● **FRAGMENTO DE ORIGEN**
* * *

Para los vecinos, incredulidad y temor. Eran ellos, los de la puerta de enfrente, los que eran más o menos educados; los muertos. Los que eran, en el fondo, iguales. Para el resto, un “flash” amargo. Una pequeña pieza en el informativo compuesta por esos mismos vecinos con un micrófono ante la cara o una página en el periódico con el dudoso honor de estar un poco antes que Messi pero siempre detrás del recorte o la huelga de turno. Al día siguiente, ya nada. Y ya tenemos montada una pequeñísima pieza más del puzzle decadente en el que se ha convertido nuestro país.

* * *

● **MATERIAL PROPORCIONADO**
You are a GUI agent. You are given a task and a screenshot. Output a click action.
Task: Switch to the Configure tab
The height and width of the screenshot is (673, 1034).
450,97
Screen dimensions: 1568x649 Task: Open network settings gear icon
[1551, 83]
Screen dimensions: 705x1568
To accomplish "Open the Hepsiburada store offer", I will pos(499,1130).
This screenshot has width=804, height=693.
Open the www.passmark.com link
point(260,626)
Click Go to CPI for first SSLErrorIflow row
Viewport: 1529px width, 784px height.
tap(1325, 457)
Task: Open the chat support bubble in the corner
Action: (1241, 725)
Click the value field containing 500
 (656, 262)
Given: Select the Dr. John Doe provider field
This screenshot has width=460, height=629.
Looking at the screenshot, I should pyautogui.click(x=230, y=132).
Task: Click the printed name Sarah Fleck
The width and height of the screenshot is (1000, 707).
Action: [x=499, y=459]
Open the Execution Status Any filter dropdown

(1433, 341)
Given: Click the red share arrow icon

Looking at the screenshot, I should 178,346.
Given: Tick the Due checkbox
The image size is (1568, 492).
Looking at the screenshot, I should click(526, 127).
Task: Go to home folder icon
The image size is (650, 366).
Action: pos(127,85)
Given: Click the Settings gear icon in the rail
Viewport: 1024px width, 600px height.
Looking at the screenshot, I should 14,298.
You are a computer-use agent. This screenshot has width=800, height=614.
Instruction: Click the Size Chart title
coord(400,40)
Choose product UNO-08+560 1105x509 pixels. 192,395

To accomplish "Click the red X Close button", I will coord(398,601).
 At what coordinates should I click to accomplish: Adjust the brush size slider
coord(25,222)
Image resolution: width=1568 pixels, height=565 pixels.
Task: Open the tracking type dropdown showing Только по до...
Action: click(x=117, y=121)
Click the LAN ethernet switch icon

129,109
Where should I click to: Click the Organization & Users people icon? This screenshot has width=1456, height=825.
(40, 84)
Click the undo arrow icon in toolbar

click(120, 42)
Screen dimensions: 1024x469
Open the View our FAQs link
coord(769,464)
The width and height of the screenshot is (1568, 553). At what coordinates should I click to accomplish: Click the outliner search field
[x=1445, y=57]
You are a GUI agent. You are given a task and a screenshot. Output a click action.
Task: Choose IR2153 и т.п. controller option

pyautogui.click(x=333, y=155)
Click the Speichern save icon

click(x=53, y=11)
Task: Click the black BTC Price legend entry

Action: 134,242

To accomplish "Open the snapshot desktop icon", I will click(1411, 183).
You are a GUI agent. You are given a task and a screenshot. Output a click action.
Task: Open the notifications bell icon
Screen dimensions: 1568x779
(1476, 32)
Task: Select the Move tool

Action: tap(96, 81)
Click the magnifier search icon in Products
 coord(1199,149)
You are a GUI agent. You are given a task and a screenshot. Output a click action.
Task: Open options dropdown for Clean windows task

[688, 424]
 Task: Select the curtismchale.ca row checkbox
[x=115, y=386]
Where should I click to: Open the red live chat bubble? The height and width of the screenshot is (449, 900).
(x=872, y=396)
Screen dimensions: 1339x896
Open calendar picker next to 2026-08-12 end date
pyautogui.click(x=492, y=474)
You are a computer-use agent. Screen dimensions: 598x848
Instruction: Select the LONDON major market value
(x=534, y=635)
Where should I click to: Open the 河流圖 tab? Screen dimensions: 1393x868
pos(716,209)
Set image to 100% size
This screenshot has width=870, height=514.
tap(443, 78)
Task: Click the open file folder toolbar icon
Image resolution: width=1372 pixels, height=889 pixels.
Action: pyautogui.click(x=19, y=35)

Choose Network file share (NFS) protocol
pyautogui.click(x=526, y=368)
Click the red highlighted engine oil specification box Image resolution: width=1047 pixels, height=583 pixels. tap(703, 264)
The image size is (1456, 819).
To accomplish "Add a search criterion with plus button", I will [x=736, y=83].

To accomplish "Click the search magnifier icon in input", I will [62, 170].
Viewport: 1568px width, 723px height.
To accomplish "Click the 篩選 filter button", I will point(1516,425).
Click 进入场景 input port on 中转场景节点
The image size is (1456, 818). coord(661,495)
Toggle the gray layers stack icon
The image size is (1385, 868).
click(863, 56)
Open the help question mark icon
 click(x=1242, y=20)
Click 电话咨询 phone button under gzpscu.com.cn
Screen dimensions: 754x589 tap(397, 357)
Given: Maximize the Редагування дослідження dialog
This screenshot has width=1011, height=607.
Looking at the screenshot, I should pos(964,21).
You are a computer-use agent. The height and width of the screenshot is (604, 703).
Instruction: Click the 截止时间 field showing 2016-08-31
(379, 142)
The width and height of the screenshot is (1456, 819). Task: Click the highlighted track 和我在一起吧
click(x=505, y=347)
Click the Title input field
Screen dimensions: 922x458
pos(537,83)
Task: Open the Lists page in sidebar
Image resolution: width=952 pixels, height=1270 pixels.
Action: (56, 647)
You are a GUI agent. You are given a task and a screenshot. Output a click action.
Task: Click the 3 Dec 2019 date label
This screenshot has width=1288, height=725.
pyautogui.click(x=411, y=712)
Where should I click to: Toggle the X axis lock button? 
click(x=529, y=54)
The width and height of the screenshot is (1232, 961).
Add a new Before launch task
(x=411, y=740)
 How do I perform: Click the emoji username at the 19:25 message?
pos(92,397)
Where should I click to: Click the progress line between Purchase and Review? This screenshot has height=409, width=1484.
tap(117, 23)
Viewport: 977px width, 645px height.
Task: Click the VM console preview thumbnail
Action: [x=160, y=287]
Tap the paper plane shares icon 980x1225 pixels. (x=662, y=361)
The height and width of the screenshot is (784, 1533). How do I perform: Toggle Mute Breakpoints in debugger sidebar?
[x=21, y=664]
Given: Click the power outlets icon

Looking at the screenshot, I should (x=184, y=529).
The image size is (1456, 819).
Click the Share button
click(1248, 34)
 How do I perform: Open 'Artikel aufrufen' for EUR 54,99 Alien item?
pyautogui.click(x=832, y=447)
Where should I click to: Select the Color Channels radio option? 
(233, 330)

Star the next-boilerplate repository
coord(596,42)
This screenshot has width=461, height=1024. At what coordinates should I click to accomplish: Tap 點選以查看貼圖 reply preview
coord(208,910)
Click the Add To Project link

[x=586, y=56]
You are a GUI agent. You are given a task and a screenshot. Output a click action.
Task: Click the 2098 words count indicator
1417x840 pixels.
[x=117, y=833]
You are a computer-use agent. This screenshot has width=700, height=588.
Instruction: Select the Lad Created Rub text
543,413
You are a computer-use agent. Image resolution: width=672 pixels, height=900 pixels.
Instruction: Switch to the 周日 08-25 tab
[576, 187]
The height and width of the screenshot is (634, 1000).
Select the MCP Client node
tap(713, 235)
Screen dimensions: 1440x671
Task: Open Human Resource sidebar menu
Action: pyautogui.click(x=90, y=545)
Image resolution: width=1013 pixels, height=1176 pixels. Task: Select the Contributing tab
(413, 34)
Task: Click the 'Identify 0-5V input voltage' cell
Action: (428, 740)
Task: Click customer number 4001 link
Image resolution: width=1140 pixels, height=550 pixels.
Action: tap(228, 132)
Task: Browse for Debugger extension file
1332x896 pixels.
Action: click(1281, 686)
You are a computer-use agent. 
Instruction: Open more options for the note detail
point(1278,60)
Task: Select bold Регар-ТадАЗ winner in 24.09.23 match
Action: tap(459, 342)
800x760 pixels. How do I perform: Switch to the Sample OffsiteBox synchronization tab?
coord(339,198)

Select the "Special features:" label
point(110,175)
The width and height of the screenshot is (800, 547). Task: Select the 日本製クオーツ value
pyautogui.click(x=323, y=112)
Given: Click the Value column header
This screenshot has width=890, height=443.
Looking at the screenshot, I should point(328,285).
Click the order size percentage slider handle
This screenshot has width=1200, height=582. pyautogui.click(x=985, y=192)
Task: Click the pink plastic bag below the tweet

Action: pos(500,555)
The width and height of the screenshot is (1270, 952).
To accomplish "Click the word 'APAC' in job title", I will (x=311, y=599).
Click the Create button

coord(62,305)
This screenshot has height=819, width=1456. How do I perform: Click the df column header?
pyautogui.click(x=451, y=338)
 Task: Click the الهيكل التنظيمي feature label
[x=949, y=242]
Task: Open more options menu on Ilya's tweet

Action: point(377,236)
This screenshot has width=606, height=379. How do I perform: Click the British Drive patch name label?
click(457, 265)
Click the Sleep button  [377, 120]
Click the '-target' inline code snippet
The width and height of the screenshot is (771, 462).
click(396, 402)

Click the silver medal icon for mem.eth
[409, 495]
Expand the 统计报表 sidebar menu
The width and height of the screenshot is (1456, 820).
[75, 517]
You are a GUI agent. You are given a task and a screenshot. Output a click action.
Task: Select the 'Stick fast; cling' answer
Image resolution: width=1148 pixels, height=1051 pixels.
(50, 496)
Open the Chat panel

* * *

● **EJERCICIO**
Según el fragmento, ¿qué sintieron los vecinos? Para responder, básate únicamente en el fragmento.

● **RESPUESTA COMPLETA**
Incredulidad y temor.